2 comments

Lesbian Teens & Young Adult Inspirational

The cemetery was placed on a hill that overlooked a small town. Meaning you could see main street, it’s shops, and that’s about it. The most exciting view was that of the Pacific Ocean. Most days, if the wind prevailed, the waters were flat. At the moment white caps decorated the saltwater as it splashed into rocks and small crabbing boats.

And if you were on main street you could also see the cemetery. Today, if you were at the post office and looked east and slightly up, you could observe a funeral taking place. Nothing quite out of the ordinary was happening for this solemn ceremony. A small gathering darned in black clothes watched as the coffin slowly entered the earth. 

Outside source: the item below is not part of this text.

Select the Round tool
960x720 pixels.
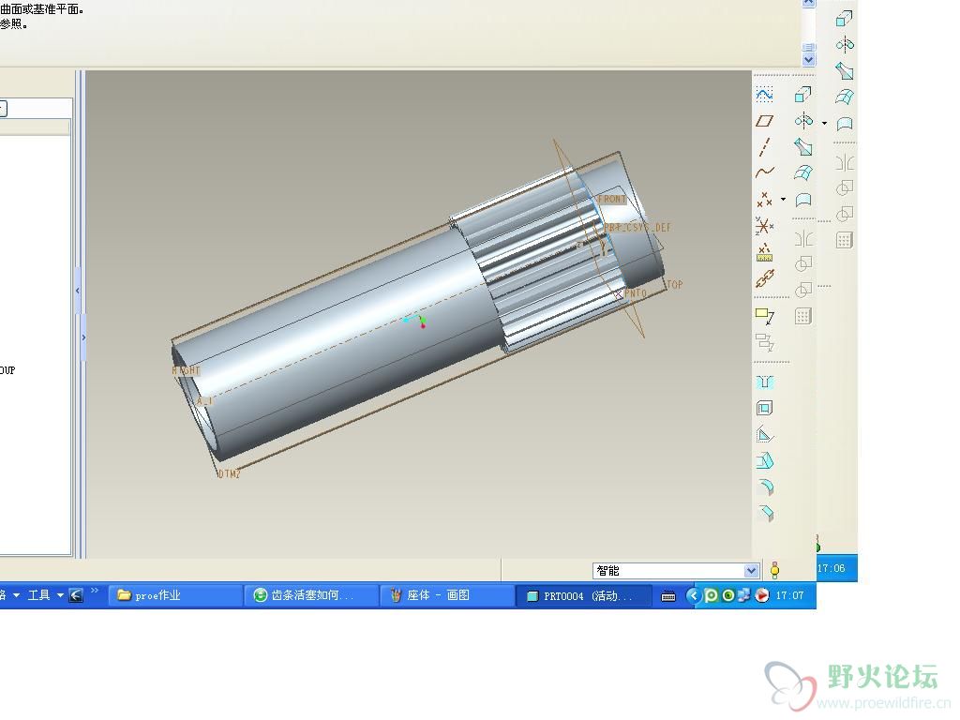click(x=765, y=487)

“Maybe we shouldn't have come, we’ve never even met this person before.” A woman whispered this to the other woman beside her. She was slightly taller than her partner, her black hair was long, straight, and had a difficult time staying in one place because of the wind.

“It just felt like the right thing to do, didn’t it?” The shorter woman replied even quieter. She wasn’t very much shorter, but with her partner being almost six foot, this made the two stick out in the crowd of mourners (other than the fact they weren’t wearing black clothes). Her brown hair was curly, half curl/half friz, and was cut at the shoulders. She was more angular than the woman by her with a sharp jaw, defined cheekbones, and a bit skinner.

“We should leave before they’re done with the grave.” Said the taller woman.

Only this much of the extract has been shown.